If distribution & the web is the digital world’s answer to the problem of demographics, then the larger question will focus around the problem of constantly evolving platforms & the relationship of these new works to time. I proposed a scale – Bob Perelman, following Zukofsky, referred to it as an integral, but that’s a term I’ve never fully understood – that I call Upper Limit Homer, Lower Limit Refrigerator Magnets. The poetry we ascribe to Homer has lasted for perhaps 3,000 years. Poems composed with refrigerator magnets often fail to survive for thousands (or even tens) of seconds before someone else comes along to rearrange the text. It’s worth keeping in mind just how much our work is like refrigerator magnets. Even the writing of Ezra Pound & Gertrude Stein, which dates back now roughly 100 years, is much closer to the magnet end of the scale than to Homer’s.

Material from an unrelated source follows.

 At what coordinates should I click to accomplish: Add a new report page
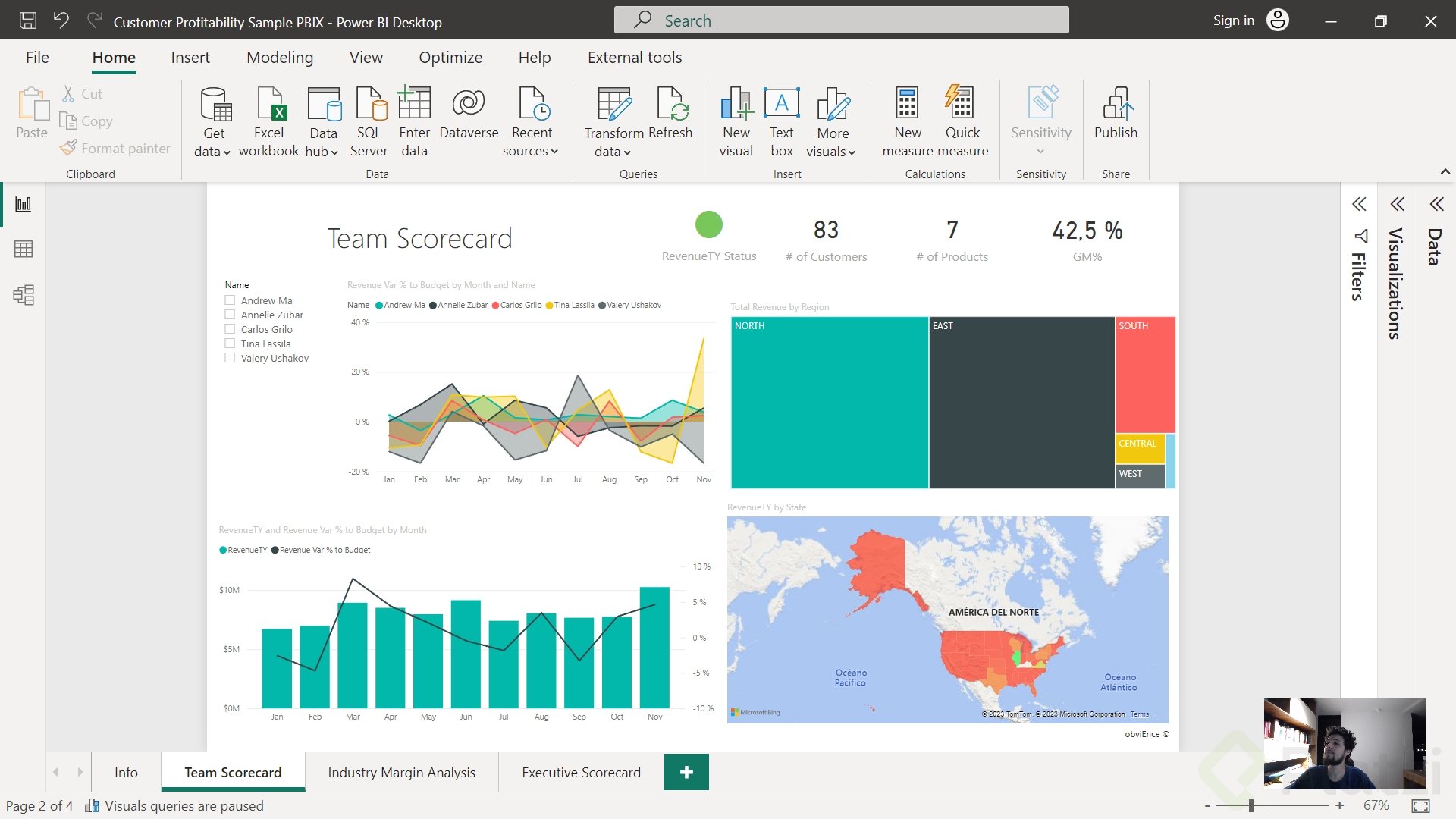tap(686, 772)
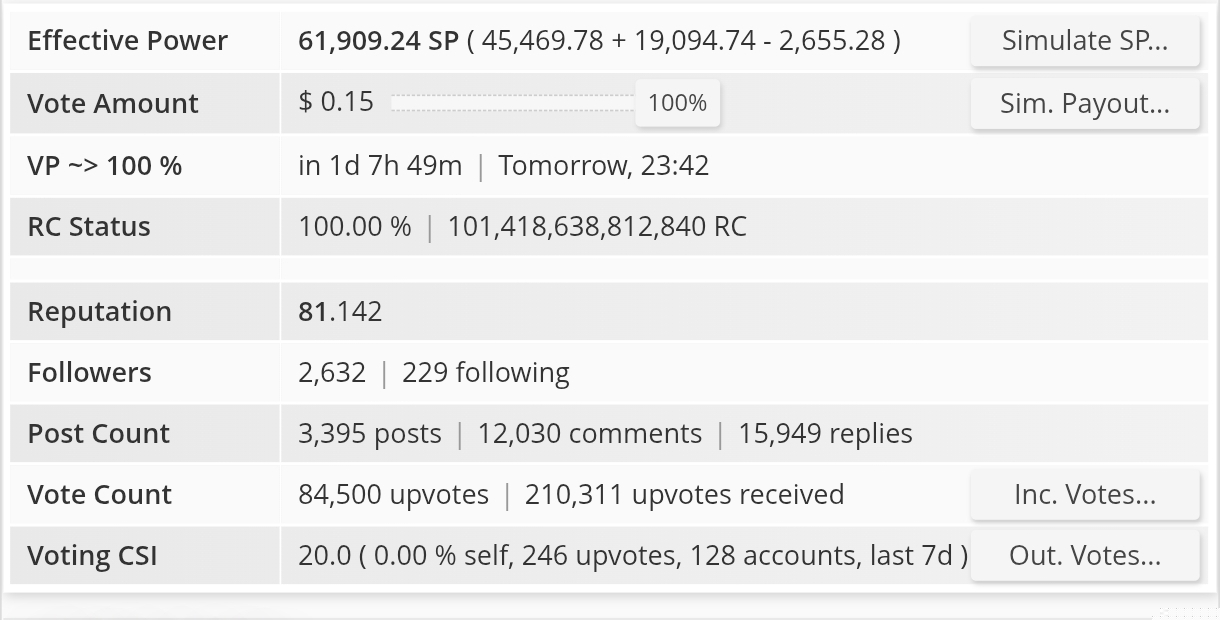Click the 229 following text
Screen dimensions: 1220x620
tap(486, 373)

But for a poem to survive at all, it has to pass what I call The Blake Test – the work has to be platform independent. Long before any of us learns about the existence of an online Blake Archive, we have already confronted his work many many times, in anthologies that completely decontextualize his writing, even in something like Dover’s William Blake Stained Glass Colouring Book. Not only does Blake’s greatness peek through all of these bowdlerized presentations, for many decades it was the only way his work could survive. Indeed, the same could be said for Homer. None of the Odyssey was written for the page, but it did make effective use of the first storage technology known to our species: rhyme. Twenty-eight centuries hence, sound repetition no longer has the same technological or social meaning, but the poem itself survives just fine, thank you. Already, graphic texts built in Harvard Graphics or through Ventura Publisher – programs whose platforms no longer exist, save in computer museums or somebody’s attic – have become inaccessible. What makes us think Java or Flash is going to last any longer? Indeed, many of the works we would soon see were composed in Inform 6, a program that itself has already been superceded.

When, later in the day at Writers House, five of the collection’s authorsMary Flanagan, Aya Karpinska, Aaron Reed, Stuart Moulthrop & Noah Wardrip-fruin – presented works on the facility’s new giant flatscreen monitor, I wondered just how many of these pieces might pass the most rudimentary form of the Blake Test – how many of these would I bother to read if I saw it as pure text on a plain printed page? Realistically, only Aya Karpinska’s collaboration with Daniel Howe, which happily is one of the pieces actually included in the collection (and is what will come up if you click her link above), which uses simple reiteration of short phrases in a method that recalls both some of Zukofsky’s finger exercises or the reiterative writing of Helmut Heissenbüttel. However, this piece also makes use of simple, elegant graphics and a breathy voiceover that will remind listeners of the deadpan operas of Robert Ashley. If there is a difference between the Karpinska/Howe collab and, say, the work of someone like Zukofsky, it’s that, cognitively, the latter is much more formal, whereas the vaguely erotic elements of open.ended could be interpreted in wide range of ways, some of them quite sophomoric.

Now five contributors out of 66 is hardly a fair sampling, nor were the extremely short presentations even a fair sampling of the authors themselves. This collection does contain some breath-taking work on it, such as Brian Kim Stefans’ The Dreamlife of Letters, a flash poem in response to the work of Rachel Blau DuPlessis. It was also obvious from the Q&A session after the presentations that several of the presenters (and other contributors to the collection in the room, such as J.R. Carpenter) are superb thinkers.

Yet at the same time, I often felt as if I were at a printers’ convention circa 1455, all this intellectual frisson, so very little (as yet) work.

 

¹ Just possibly the most fortuitously named individual in history.